Nach einer kurzen Umbaupause von etwa 20-25 Minuten betrat dann um 22:25 Uhr der Headliner des Abends die Bühne: die sehnlichst erwarteten Anvil aus Toronto, Kanada! In den letzten Monaten machte sich das Trio sogar in der Filmbranche einen Namen mit dem Doku-Streifen "Anvil! Die Geschichte einer Freundschaft" (Unbedingt auf DVD besorgen, selbst wenn ihr auch nur einen Funken Metal im Blut habt! - Anm. d. Verf.) und unter eben diesem Banner lief dann auch diese Tour.
In ca. 90 Minuten wurde alles geboten, was man von einer richtigen Legende des Schwermetalls erwarten kann. Beginnend mit einem von Lips in den Gitarren-Tonabnehmer gebrüllten »ARE YOU READY TO ROCK?« und dem Instrumental "March Of The Crabs" stieg man in den Auftritt ein, gefolgt vom Gassenhauer "666". Frontmann und Mitgründer Steve 'Lips' Kudlow, der sich selbst als alten Hippie bezeichnete und die Show mit einem Dauergrinsen auf den Backen durchzog, erwies sich als erstklassiger Entertainer: Seine Ansagen - sehr oft mit einem hintergründigen, aber ernst gemeinten »FUCK OFF!« an alle geldgeilen Business-Affen versehen - waren voll von absolut unterhaltsamem Humor und sorgten für einige echt gute Lacher! Hier standen tatsächlich noch Freunde auf der Bühne, die schlicht und einfach Spaß am Rock'n'Roll haben und dies wahrscheinlich bis zum Tod zelebrieren. Schade, dass dann gerade solchen Bands der Erfolg fehlt ...
Die Musikwelt ist einfach nicht gerecht, denn wenn sie es wäre, würden unsere Sympatikusse größere Resonanzen einfahren.
Doch nicht nur die Reden wussten zu überzeugen: Neuere Titel vom aktuellen Longplayer "This Is Thirteen", ein kurzweiliges Drum-Solo von Ur-Drummer Robb Reiner, aber natürlich in erster Linie alte Hymnen der Marke "School Love" (schön, dass man sogar das Debütalbum "Hard n'Heavy" bedient), "Winged Assassins", "Mothra" (mit eingebautem Dildo-Gitarrensolo von Lips), "Forged In Fire", die Zugabe "Jackhammer" oder der schlicht und einfach unsterbliche Titelsong des 82er-Machtwerkes "Metal On Metal" (was für ein Song, was für ein legendärer Text! - Anm. d. Verf.) zogen jeden Fan des traditionellen Stahls in seinen Bann. Um kurz vor Mitternacht ging das Saal-Licht dann endgültig wieder an und die ca. 350 Anwesenden wurden in die warme Sommernacht entlassen.

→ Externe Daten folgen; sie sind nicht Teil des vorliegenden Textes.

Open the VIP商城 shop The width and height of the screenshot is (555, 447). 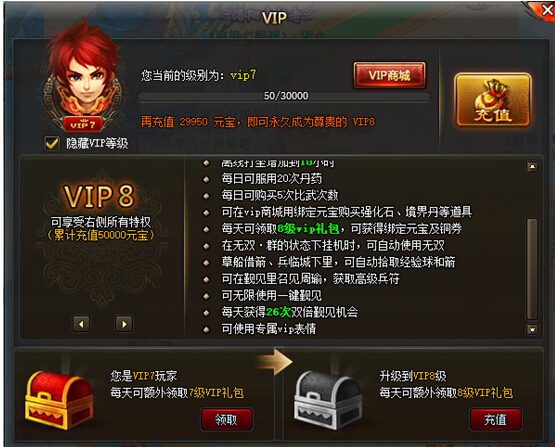click(389, 75)
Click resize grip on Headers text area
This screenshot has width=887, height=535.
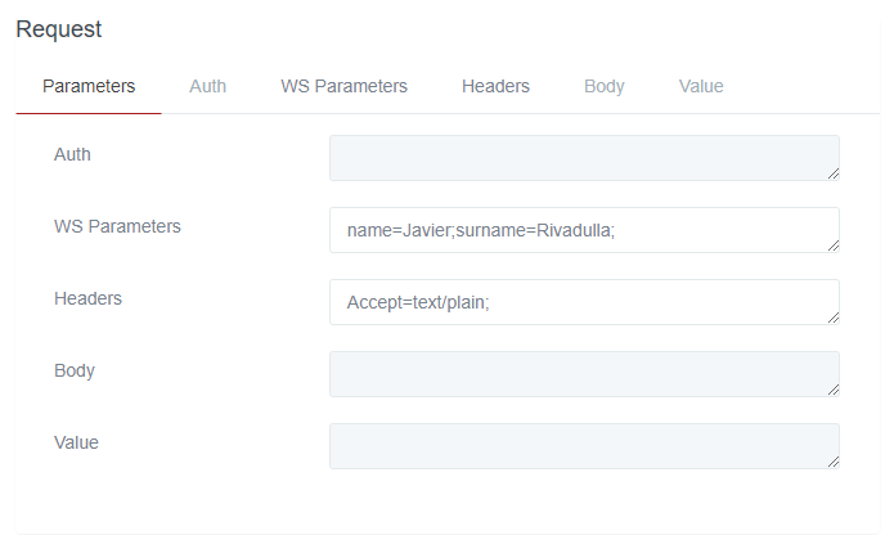click(833, 318)
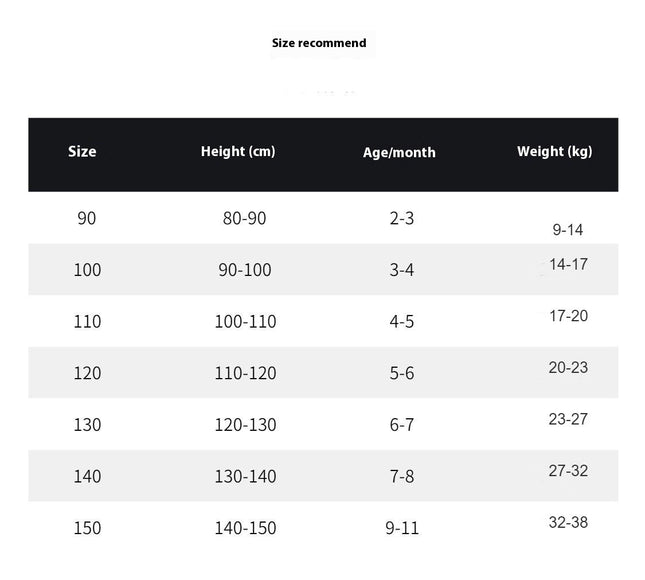Click the 80-90 height cell

click(244, 218)
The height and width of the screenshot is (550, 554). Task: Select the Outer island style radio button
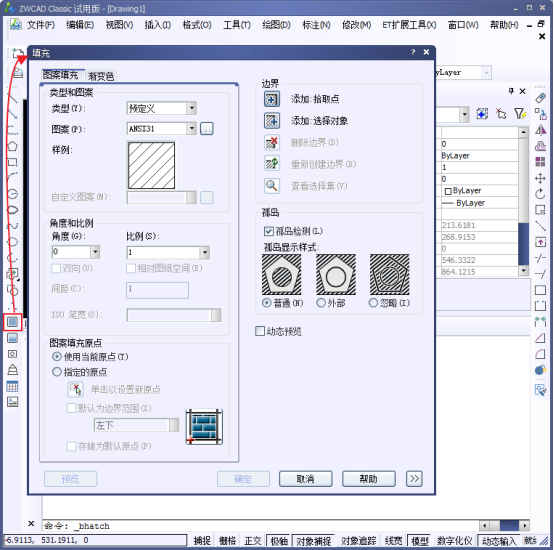321,303
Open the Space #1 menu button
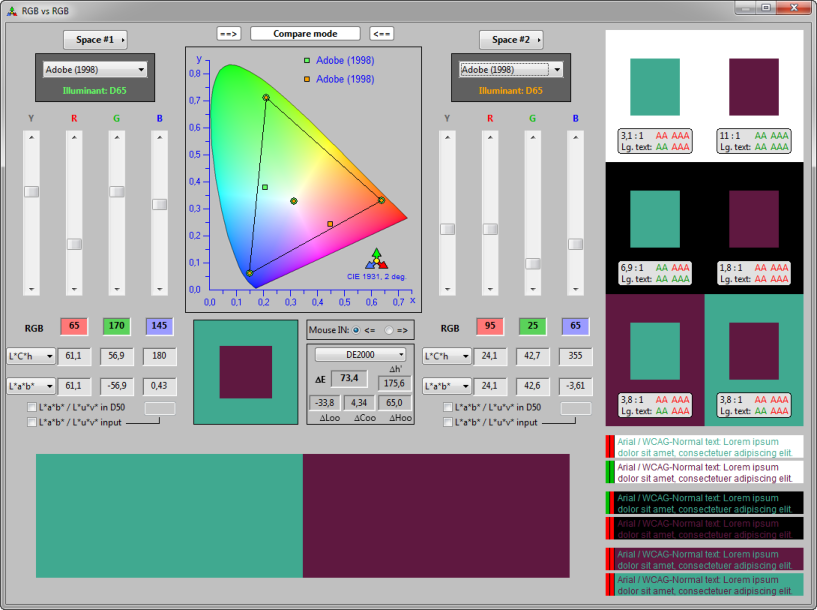The width and height of the screenshot is (817, 610). pos(95,40)
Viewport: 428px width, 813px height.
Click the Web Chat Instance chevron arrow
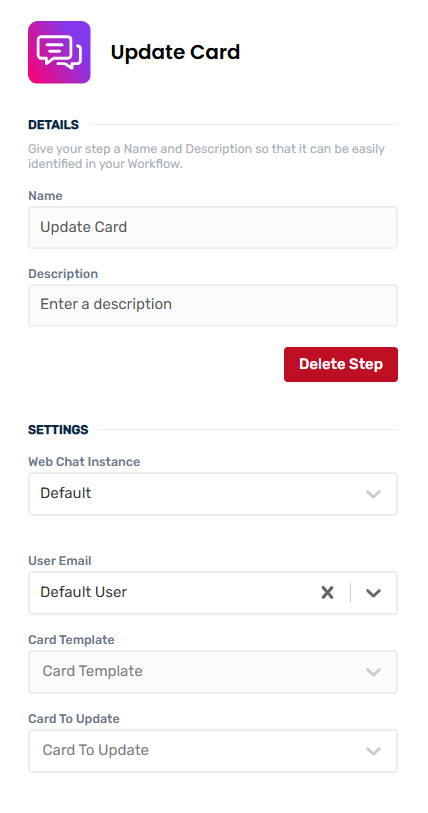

Seltsame RockTimes-Redakteure sollen sich sogar ekstatisch in der ersten Reihe stehend, die gesamten anderthalben Stunden den Schädel abgeschraubt und am Tag danach einen arg steifen Nacken gehabt haben. Ob dies stimmt, kann ich leider nicht bestätigen, hehehe.
Noch kurz was zum Sound beider Bands: Der Soundmann leistete ebenfalls gute Arbeit, abgemischt hatte man alles schön klar und differenziert. Selbst direkt vor der Bühne stehend, konnte man in einer angenehmen, wenn auch natürlich etwas höheren, trotzdem nie zu hohen Lautstärke, den Klängen lauschen.
Sehr wichtig finde ich, am Schluss auch noch einmal die Fan-Nähe zu erwähnen, die beide Bands so sympathisch macht: Das Merchandise wurde zu sehr fairen Preisen verkauft (Shirts 20 €, CD 10 €) und nach der Show kamen beide Bands - ohne sich lange in Rockstar-Manier zu feiern - für Autogramme, Bilder und Smalltalks hinunter, was heute leider auch nicht mehr selbstverständlich ist! Kurz gesagt: Mit einem Eintrittspreis von schlappen 20,80 € im VVK gab es verdammt viel 'Value For Money'!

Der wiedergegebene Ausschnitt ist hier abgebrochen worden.